Credits:theconversation.com
Pekan ini, Indonesia bersiap menghadapi gelombang aksi dari para pengemudi ojek online dan taksi daring. Isunya bukan sekadar soal tarif atau insentif semata, tetapi menyentuh persoalan regulasi yang tak kunjung ditegakkan dengan benar. Jika kamu berada di Jakarta pada 20 Mei 2025, bersiaplah untuk merasakan dampak dari jalanan yang padat hingga layanan transportasi daring yang mungkin menghilang seharian.
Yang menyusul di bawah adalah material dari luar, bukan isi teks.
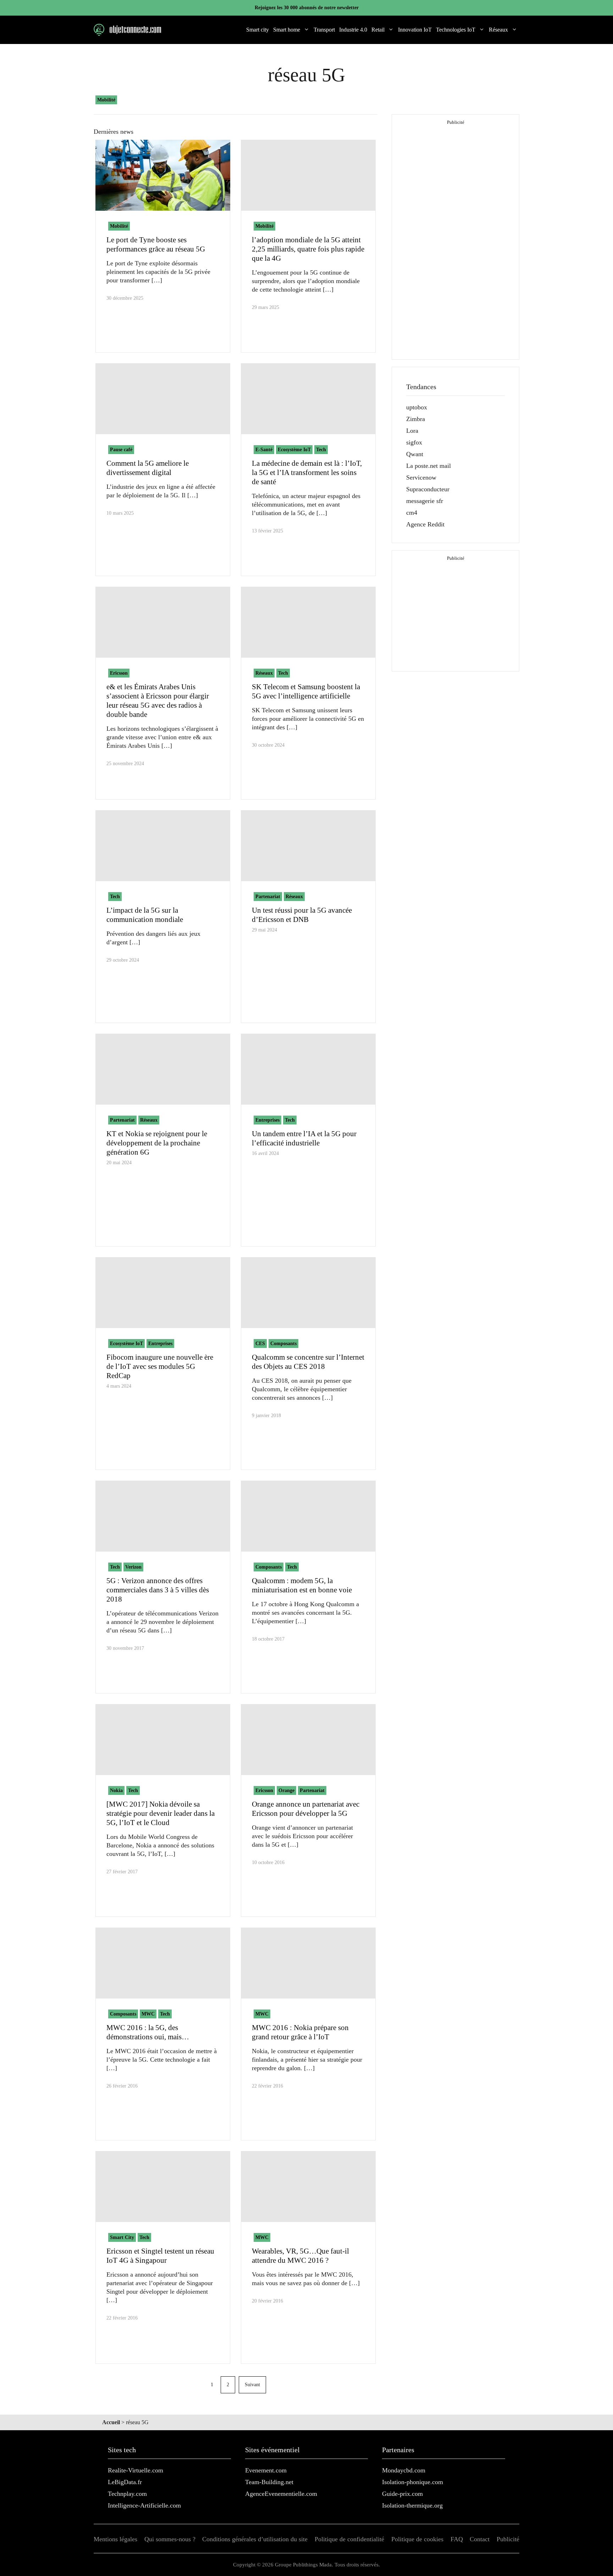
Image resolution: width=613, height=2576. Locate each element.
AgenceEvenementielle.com (281, 2493)
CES (260, 1343)
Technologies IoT (455, 30)
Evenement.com (266, 2470)
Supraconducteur (427, 489)
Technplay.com (127, 2493)
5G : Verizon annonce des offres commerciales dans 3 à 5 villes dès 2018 (157, 1589)
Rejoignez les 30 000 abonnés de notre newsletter (307, 7)
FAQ (457, 2539)
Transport (324, 30)
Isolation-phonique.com (412, 2482)
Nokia (116, 1790)
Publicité (508, 2539)
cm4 (411, 512)
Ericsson (119, 673)
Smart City (122, 2237)
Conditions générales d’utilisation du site (255, 2539)
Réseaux (498, 30)
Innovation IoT (415, 30)
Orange (286, 1790)
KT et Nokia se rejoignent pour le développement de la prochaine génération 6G (156, 1142)
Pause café (121, 449)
Dikutip dari Kompas.com, aksi ini digagas oleh Garda Indonesia, sebuah asosiasi pengemudi ojol dan taksi online. Ketua Umum Garda Indonesia, Raden Igun Wicaksono, menyuarakan keresahan pengemudi terhadap perilaku aplikator yang dinilai melanggar Keputusan Menteri Perhubungan (Kepmenhub) KP 1001 Tahun 2022. Aturan itu jelas menetapkan batas sewa aplikasi maksimal 15% ditambah 5% untuk kesejahteraan mitra. Namun, dalam praktiknya, banyak aplikator diduga menetapkan tarif sewa secara sepihak dan memberatkan pengemudi. Aksi ini akan menyasar tiga titik penting di Jakarta: Istana Merdeka, Gedung Kemenhub, dan Gedung DPR/MPR RI. Peserta aksi diperkirakan mencapai ribuan, termasuk dari luar Jawa seperti Palembang dan Lampung. Bahkan, di hari yang sama, akan dilakukan offbid massal, yaitu penghentian sementara layanan ojol dari seluruh aplikator.
Status 'Mitra'
Terlepas dari belum sepenuhnya orang paham akan status 'mitra', kita bisa melihat fenomena ini sebagai cermin krisis relasi antara platform digital dan para pekerja ekosistemnya. Model kemitraan yang longgar tanpa perlindungan sosial memadai, semakin meminggirkan suara para pekerja lapangan. Di satu sisi, aplikator punya kekuatan algoritma dan modal, sementara di sisi lain, para mitra bergantung penuh pada sistem yang seringkali tidak transparan.